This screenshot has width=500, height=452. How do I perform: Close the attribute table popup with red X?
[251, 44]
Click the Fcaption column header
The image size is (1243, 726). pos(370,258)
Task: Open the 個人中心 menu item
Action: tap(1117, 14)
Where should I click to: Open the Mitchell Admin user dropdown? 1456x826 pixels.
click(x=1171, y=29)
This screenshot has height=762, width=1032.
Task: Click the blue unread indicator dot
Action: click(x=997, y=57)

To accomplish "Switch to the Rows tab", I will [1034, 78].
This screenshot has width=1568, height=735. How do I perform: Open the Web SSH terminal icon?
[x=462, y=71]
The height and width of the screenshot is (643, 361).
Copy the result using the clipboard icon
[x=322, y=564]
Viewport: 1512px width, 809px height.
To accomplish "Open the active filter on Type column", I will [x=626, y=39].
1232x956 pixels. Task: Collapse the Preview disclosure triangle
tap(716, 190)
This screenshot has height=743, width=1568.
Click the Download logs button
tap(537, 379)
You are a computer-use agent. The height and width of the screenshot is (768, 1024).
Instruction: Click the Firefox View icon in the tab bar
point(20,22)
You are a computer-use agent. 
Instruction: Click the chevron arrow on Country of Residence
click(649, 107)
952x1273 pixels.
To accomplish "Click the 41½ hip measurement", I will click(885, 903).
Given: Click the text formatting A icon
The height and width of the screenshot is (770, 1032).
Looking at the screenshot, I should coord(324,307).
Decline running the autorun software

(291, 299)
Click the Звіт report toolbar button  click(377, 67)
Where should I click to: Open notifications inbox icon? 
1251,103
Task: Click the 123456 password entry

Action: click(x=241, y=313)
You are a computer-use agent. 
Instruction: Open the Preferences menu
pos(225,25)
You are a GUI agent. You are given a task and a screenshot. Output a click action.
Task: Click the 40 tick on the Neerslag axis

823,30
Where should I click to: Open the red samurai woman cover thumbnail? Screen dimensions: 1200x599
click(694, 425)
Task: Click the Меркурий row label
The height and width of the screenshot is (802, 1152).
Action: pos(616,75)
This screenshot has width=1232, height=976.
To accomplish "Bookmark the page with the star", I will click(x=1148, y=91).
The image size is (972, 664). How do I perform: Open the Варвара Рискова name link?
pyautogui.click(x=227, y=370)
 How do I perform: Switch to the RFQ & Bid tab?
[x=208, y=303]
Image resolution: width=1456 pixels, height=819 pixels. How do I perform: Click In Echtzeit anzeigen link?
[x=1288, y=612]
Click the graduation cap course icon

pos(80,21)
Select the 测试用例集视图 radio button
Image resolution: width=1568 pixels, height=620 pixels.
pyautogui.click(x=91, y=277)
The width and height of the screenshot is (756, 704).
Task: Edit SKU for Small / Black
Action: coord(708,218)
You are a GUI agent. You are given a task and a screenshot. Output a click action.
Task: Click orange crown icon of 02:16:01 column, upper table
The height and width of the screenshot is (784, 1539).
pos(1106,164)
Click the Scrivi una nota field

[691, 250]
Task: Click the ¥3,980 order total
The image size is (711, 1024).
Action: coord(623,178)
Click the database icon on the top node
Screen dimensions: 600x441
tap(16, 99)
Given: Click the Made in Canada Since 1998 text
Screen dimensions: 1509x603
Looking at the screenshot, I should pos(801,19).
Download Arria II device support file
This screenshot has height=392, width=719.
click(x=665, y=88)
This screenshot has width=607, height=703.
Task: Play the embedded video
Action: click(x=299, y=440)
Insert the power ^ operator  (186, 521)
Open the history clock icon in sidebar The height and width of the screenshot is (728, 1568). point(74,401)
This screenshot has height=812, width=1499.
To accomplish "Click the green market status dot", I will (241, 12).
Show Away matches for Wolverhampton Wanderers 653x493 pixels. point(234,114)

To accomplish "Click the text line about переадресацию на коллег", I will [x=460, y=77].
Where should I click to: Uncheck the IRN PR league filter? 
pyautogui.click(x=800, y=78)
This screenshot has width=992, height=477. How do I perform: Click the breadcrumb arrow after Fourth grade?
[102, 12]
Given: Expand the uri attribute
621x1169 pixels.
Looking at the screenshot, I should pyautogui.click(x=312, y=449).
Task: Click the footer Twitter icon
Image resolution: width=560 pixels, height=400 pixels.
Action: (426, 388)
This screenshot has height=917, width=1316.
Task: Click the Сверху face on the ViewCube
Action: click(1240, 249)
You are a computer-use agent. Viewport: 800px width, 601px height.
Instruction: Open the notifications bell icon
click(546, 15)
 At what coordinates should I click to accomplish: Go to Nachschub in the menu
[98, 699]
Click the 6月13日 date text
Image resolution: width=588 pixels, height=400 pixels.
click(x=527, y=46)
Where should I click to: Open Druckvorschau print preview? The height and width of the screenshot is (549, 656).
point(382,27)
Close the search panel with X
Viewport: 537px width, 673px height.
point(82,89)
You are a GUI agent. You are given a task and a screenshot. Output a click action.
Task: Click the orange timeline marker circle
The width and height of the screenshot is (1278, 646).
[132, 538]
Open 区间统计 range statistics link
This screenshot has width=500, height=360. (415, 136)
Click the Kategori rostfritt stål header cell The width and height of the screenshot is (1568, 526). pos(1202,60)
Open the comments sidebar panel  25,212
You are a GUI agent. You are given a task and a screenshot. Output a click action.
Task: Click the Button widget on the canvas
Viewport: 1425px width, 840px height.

———

* Your instructions
Word for word, return each of the entries.

* Task output
This screenshot has width=500, height=452. How do I perform: Close the attribute table popup with red X?
[251, 44]
Click the Fcaption column header
The image size is (1243, 726). pos(370,258)
Task: Open the 個人中心 menu item
Action: tap(1117, 14)
Where should I click to: Open the Mitchell Admin user dropdown? 1456x826 pixels.
click(x=1171, y=29)
This screenshot has height=762, width=1032.
Task: Click the blue unread indicator dot
Action: click(x=997, y=57)

To accomplish "Switch to the Rows tab", I will [1034, 78].
This screenshot has width=1568, height=735. How do I perform: Open the Web SSH terminal icon?
[x=462, y=71]
The height and width of the screenshot is (643, 361).
Copy the result using the clipboard icon
[x=322, y=564]
Viewport: 1512px width, 809px height.
To accomplish "Open the active filter on Type column", I will [x=626, y=39].
1232x956 pixels. Task: Collapse the Preview disclosure triangle
tap(716, 190)
This screenshot has height=743, width=1568.
Click the Download logs button
tap(537, 379)
You are a computer-use agent. The height and width of the screenshot is (768, 1024).
Instruction: Click the Firefox View icon in the tab bar
point(20,22)
You are a computer-use agent. 
Instruction: Click the chevron arrow on Country of Residence
click(649, 107)
952x1273 pixels.
To accomplish "Click the 41½ hip measurement", I will click(885, 903).
Given: Click the text formatting A icon
The height and width of the screenshot is (770, 1032).
Looking at the screenshot, I should coord(324,307).
Decline running the autorun software

(291, 299)
Click the Звіт report toolbar button  click(377, 67)
Where should I click to: Open notifications inbox icon? 
1251,103
Task: Click the 123456 password entry

Action: click(x=241, y=313)
You are a computer-use agent. 
Instruction: Open the Preferences menu
pos(225,25)
You are a GUI agent. You are given a task and a screenshot. Output a click action.
Task: Click the 40 tick on the Neerslag axis

823,30
Where should I click to: Open the red samurai woman cover thumbnail? Screen dimensions: 1200x599
click(694, 425)
Task: Click the Меркурий row label
The height and width of the screenshot is (802, 1152).
Action: pos(616,75)
This screenshot has width=1232, height=976.
To accomplish "Bookmark the page with the star", I will click(x=1148, y=91).
The image size is (972, 664). How do I perform: Open the Варвара Рискова name link?
pyautogui.click(x=227, y=370)
 How do I perform: Switch to the RFQ & Bid tab?
[x=208, y=303]
Image resolution: width=1456 pixels, height=819 pixels. How do I perform: Click In Echtzeit anzeigen link?
[x=1288, y=612]
Click the graduation cap course icon

pos(80,21)
Select the 测试用例集视图 radio button
Image resolution: width=1568 pixels, height=620 pixels.
pyautogui.click(x=91, y=277)
The width and height of the screenshot is (756, 704).
Task: Edit SKU for Small / Black
Action: coord(708,218)
You are a GUI agent. You are given a task and a screenshot. Output a click action.
Task: Click orange crown icon of 02:16:01 column, upper table
The height and width of the screenshot is (784, 1539).
pos(1106,164)
Click the Scrivi una nota field

[691, 250]
Task: Click the ¥3,980 order total
The image size is (711, 1024).
Action: coord(623,178)
Click the database icon on the top node
Screen dimensions: 600x441
tap(16, 99)
Given: Click the Made in Canada Since 1998 text
Screen dimensions: 1509x603
Looking at the screenshot, I should pos(801,19).
Download Arria II device support file
This screenshot has height=392, width=719.
click(x=665, y=88)
This screenshot has width=607, height=703.
Task: Play the embedded video
Action: click(x=299, y=440)
Insert the power ^ operator  (186, 521)
Open the history clock icon in sidebar The height and width of the screenshot is (728, 1568). point(74,401)
This screenshot has height=812, width=1499.
To accomplish "Click the green market status dot", I will (241, 12).
Show Away matches for Wolverhampton Wanderers 653x493 pixels. point(234,114)

To accomplish "Click the text line about переадресацию на коллег", I will [x=460, y=77].
Where should I click to: Uncheck the IRN PR league filter? 
pyautogui.click(x=800, y=78)
This screenshot has width=992, height=477. How do I perform: Click the breadcrumb arrow after Fourth grade?
[102, 12]
Given: Expand the uri attribute
621x1169 pixels.
Looking at the screenshot, I should pyautogui.click(x=312, y=449).
Task: Click the footer Twitter icon
Image resolution: width=560 pixels, height=400 pixels.
Action: (426, 388)
This screenshot has height=917, width=1316.
Task: Click the Сверху face on the ViewCube
Action: click(1240, 249)
You are a computer-use agent. Viewport: 800px width, 601px height.
Instruction: Open the notifications bell icon
click(546, 15)
 At what coordinates should I click to accomplish: Go to Nachschub in the menu
[98, 699]
Click the 6月13日 date text
Image resolution: width=588 pixels, height=400 pixels.
click(x=527, y=46)
Where should I click to: Open Druckvorschau print preview? The height and width of the screenshot is (549, 656).
point(382,27)
Close the search panel with X
Viewport: 537px width, 673px height.
point(82,89)
You are a GUI agent. You are given a task and a screenshot. Output a click action.
Task: Click the orange timeline marker circle
The width and height of the screenshot is (1278, 646).
[132, 538]
Open 区间统计 range statistics link
This screenshot has width=500, height=360. (415, 136)
Click the Kategori rostfritt stål header cell The width and height of the screenshot is (1568, 526). pos(1202,60)
Open the comments sidebar panel  25,212
You are a GUI agent. You are given a task and a screenshot. Output a click action.
Task: Click the Button widget on the canvas
Viewport: 1425px width, 840px height.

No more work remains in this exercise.